WHAT THE TASK ASKS >>
Reproduce the material below word for word, leaving out the pictures.

DATA IN THIS EXERCISE >>
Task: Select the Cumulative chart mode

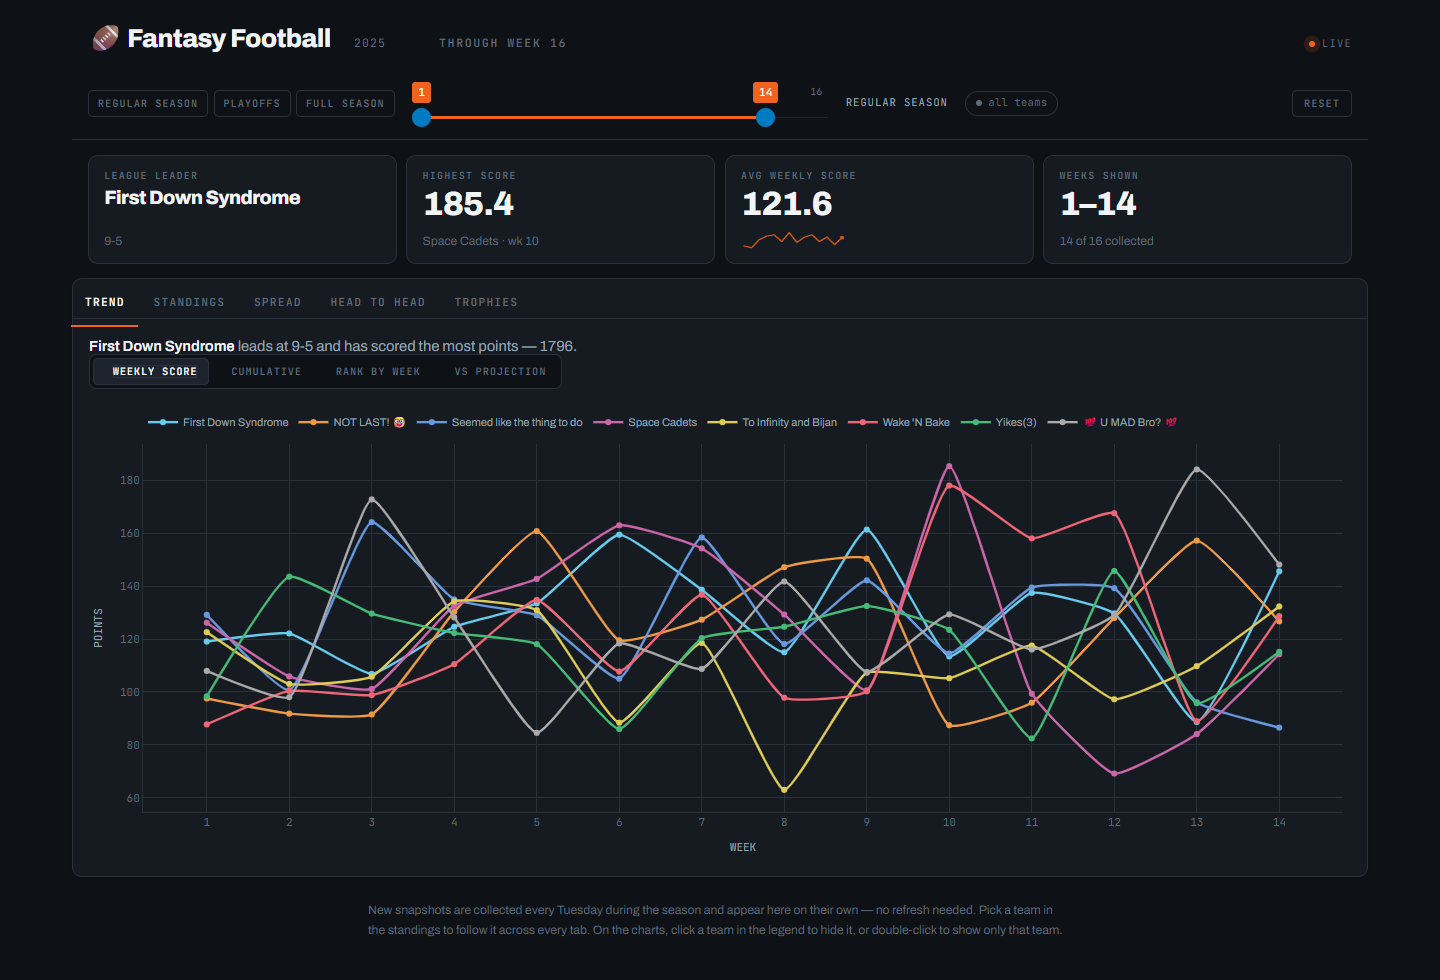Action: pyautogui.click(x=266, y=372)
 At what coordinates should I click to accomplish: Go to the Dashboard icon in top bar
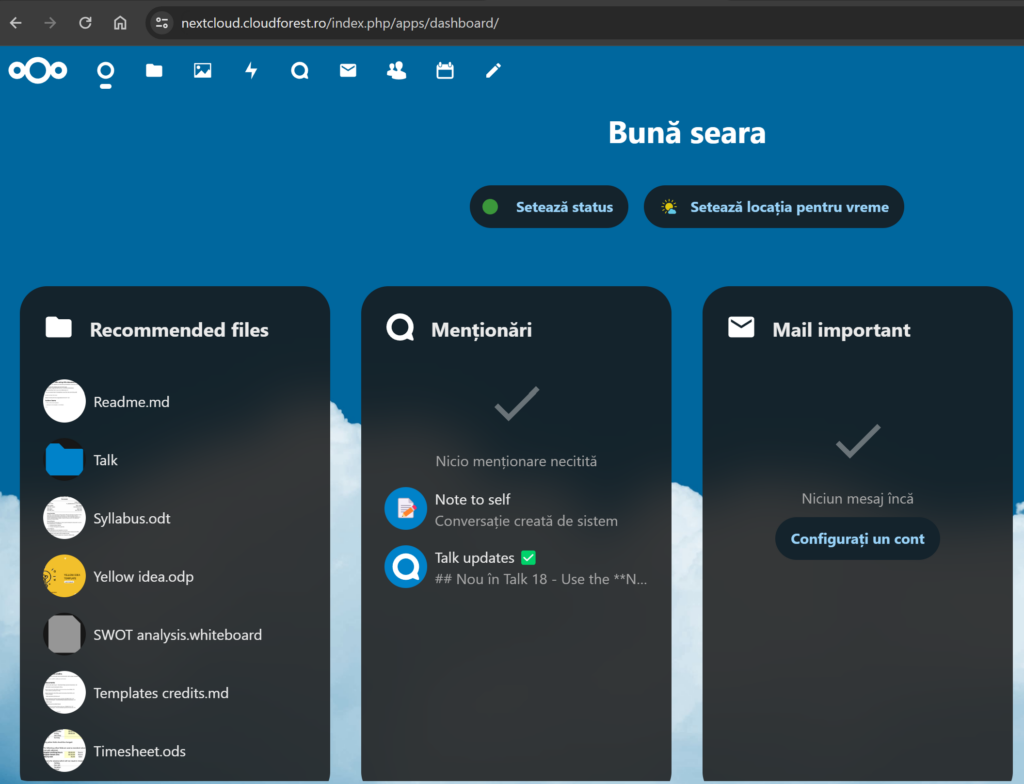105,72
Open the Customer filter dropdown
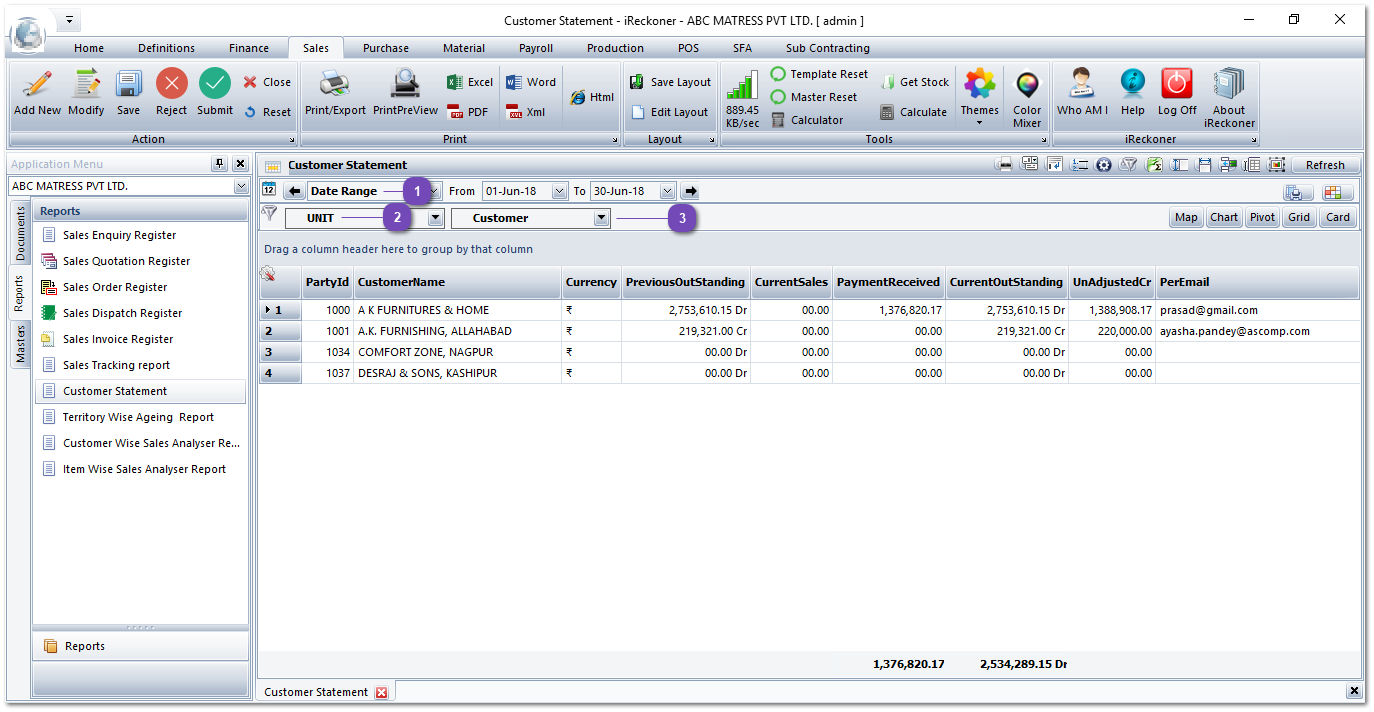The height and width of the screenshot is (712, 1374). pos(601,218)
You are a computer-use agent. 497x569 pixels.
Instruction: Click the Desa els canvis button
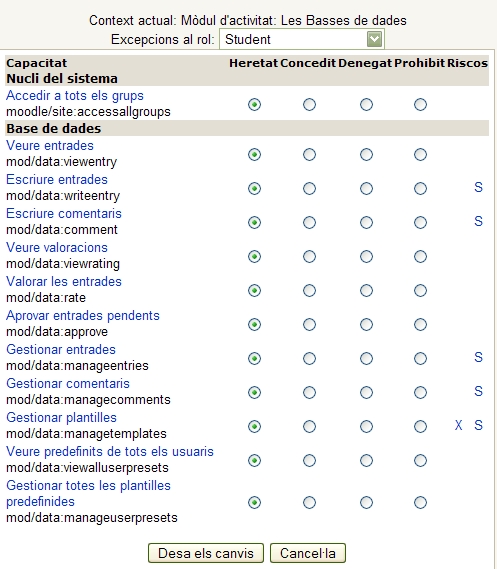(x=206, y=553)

REPLY >>
Task: Select the Cumulative chart mode

Action: pyautogui.click(x=266, y=372)
 At what coordinates should I click to accomplish: Go to the Dashboard icon in top bar
105,72
Open the Customer filter dropdown
The height and width of the screenshot is (712, 1374). pos(601,218)
You are a computer-use agent. 497x569 pixels.
Instruction: Click the Desa els canvis button
(x=206, y=553)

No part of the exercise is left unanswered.